I *love* to lift weights. However, I do not want calloused hands, because that's gross. I wear gloves to lift weights, but it was really tough to find leather-free gloves. I found Valeo gloves at Vegan Essentials (here).
I do an hour of cardio and 30-40 minutes of weightlifting Monday through Friday mornings, take Saturdays off, and then do an hour of cardio on Sundays (usually bike riding outside, instead of treadmill or elliptical). For the elliptical, I use resistance level 6. For the treadmill, I go back and forth between running 6 miles at 6 mph on 0.5% incline or running 3 miles at 6 mph then running 2.5 miles at 5 mph on 5% incline.
Monday - back
* lat pulldowns 4x15 70-80 lbs (machine) (for reference, this is ~2/3 of my body weight)

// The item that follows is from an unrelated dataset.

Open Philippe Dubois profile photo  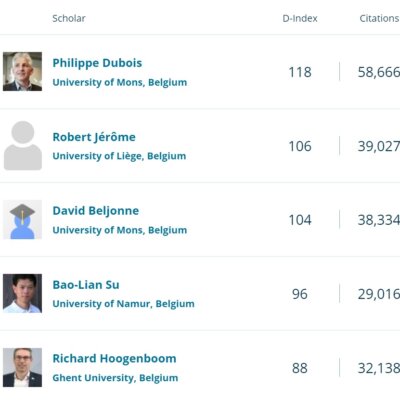[22, 71]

* low seated rows 4x15 70-80 lbs (machine)
* close grip pulldowns 4x15 70-80 lbs (machine)
* dead lifts with 25 lb dumbbells (too easy this morning, so this will be increased next week to 30 lb dumbbells)

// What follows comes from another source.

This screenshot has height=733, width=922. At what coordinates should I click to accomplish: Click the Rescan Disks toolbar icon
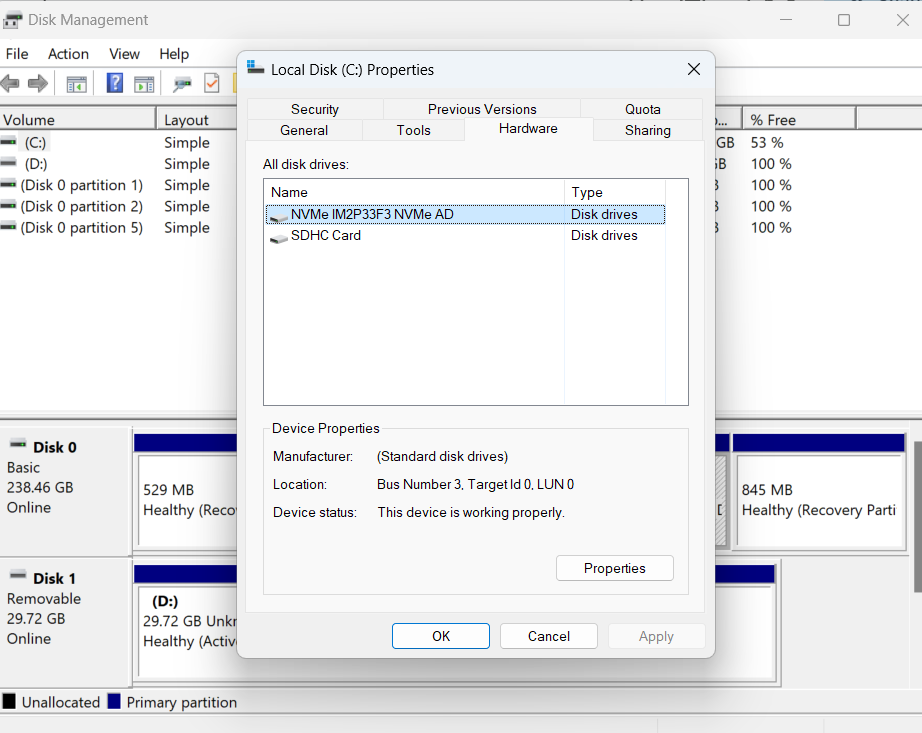tap(183, 83)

* bench rows 4x15 with 20 lb dumbbells (this will be increased next week to 25 lb dumbbells)
* crunches 50 total
* oblique twists 50 total with 10 lb weight
Tuesday - chest
* chest press 4x15 with 20 lb dumbbells
* chest flies 4x15 with 15 lb dumbbells
* incline press 4x15 with 15 lb dumbbells
* incline flies 4x15 with 15 lb dumbbells
* assisted push-ups 4x15 (use the weight bench for assistance)
* crunches - 50 total
Wednesday - shoulders
* shoulder press 4x15 with 15 lb dumbbells
* front raises 4x15 with 15 lb dumbbells
* lateral raises 4x15 with 10 lb dumbbells
* shrugs 4x15 with 10 lb dumbbells
* crunches 50 total
* oblique twists with 10 lb weight - 50 total
Thursday - arms
* hammer curls 4x15 with 20 lb dumbbells
* bicep curls 4x15 with 20 lb dumbbells
* tricep pushdowns 4x15 80 lb (machine)
* tricep overhead extensions 4x15 with 20 lb dumbbell
* weight increase needed in the next couple weeks
* bench dips 4x15
* crunches 50 total
Friday - legs
* walking lunges 132 total lunges (66 per leg) with 15 lb dumbbells
* squats 4x15 with 15 lb dumbbells
* calf raises with 15 lb dumbbells
* hip abductor 4x15 80 lbs (machine)
* hip adductor 4x15 65 lbs (machine)
* weight increase needed in the next couple weeks
* crunches 50 total
* oblique twists 50 total with 10 lb weight
After working out, I enjoy a protein smoothie. I use 1 cup soy milk, 1 banana (frozen is the best to make it thick!), 1 cup frozen strawberries (about 6 berries), 1 cup frozen blueberries, 2 tablespoons finely ground flaxseed (for healthy fats), and 2 tablespoons of Manitoba Harvest hemp protein 70. I was using 1 tablespoon of Nutribioitic rice protein, but I eat rice so I wanted something different. The hemp adds a really nutty/savory flavor to the smoothie.